E depois há o facto de muitas pessoas "terem incompatibilidades", explicou ainda o responsável, garantindo que foi feito um "número considerável de convites". 

Questionado pelo Negócios, em novembro, o fundo afirmou que "informará assim que tiver sido designado o novo membro da comissão de acompanhamento". A comissão, que avalia a gestão dos ativos tóxicos do Novo Banco incluídos no chamado mecanismo de capital contingente (CCA, na sigla em inglês), foi criada no final de 2017. A equipa inicial contava com José Rodrigues de Jesus, enquanto presidente, e ainda com José Bracinha Vieira e Miguel Athayde Marques. Agora, apenas os dois primeiros responsáveis se mantêm.

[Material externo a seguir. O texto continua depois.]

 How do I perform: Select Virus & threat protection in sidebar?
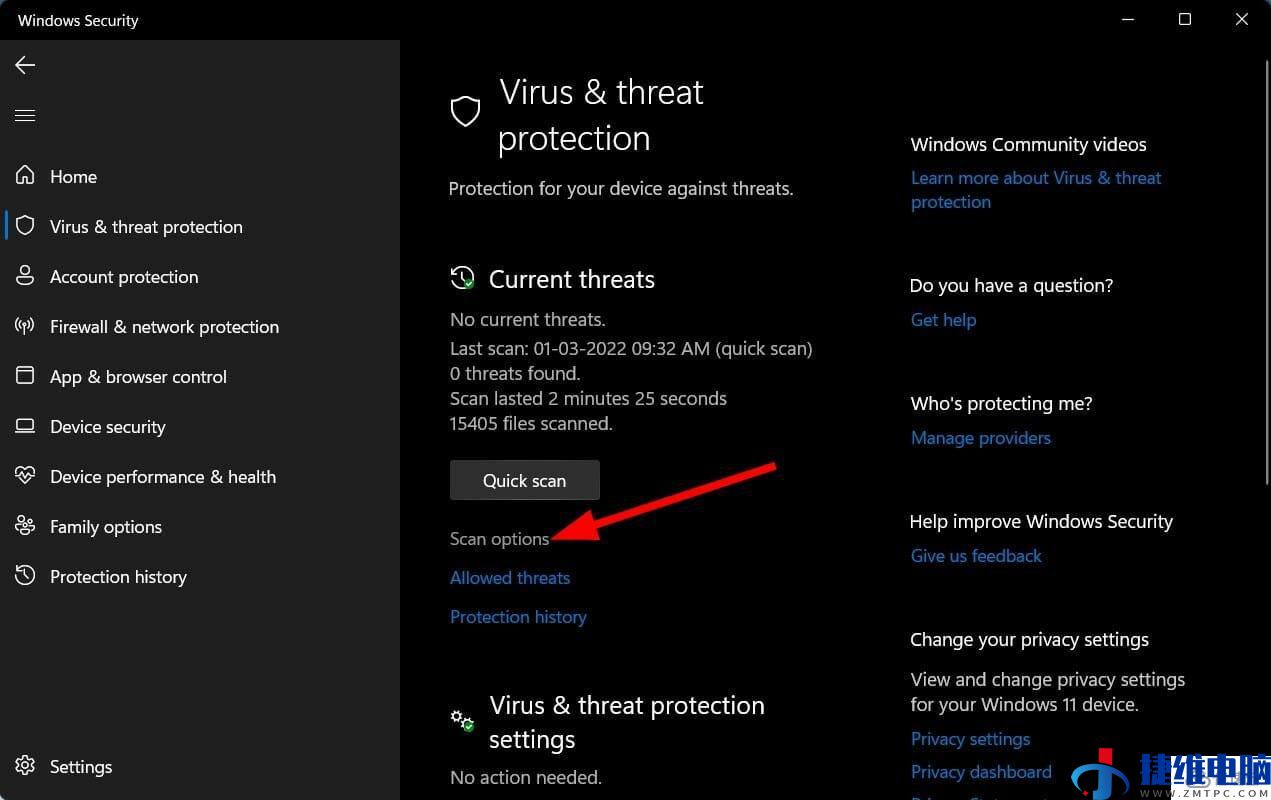click(x=146, y=227)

A entidade liderada por José Rodrigues de Jesus - que participa tanto no conselho geral e de supervisão, como no comité de imparidade alargado e nos conselhos de crédito (quando estão em causa ativos do CCA) - teve de analisar várias operações, nomeadamente a venda de carteiras de crédito malparado e imóveis. Foi o caso do projeto "Nata 2", um portefólio que incluía três mil milhões de euros em ativos tóxicos e um dos maiores alguma vez transacionados em Portugal.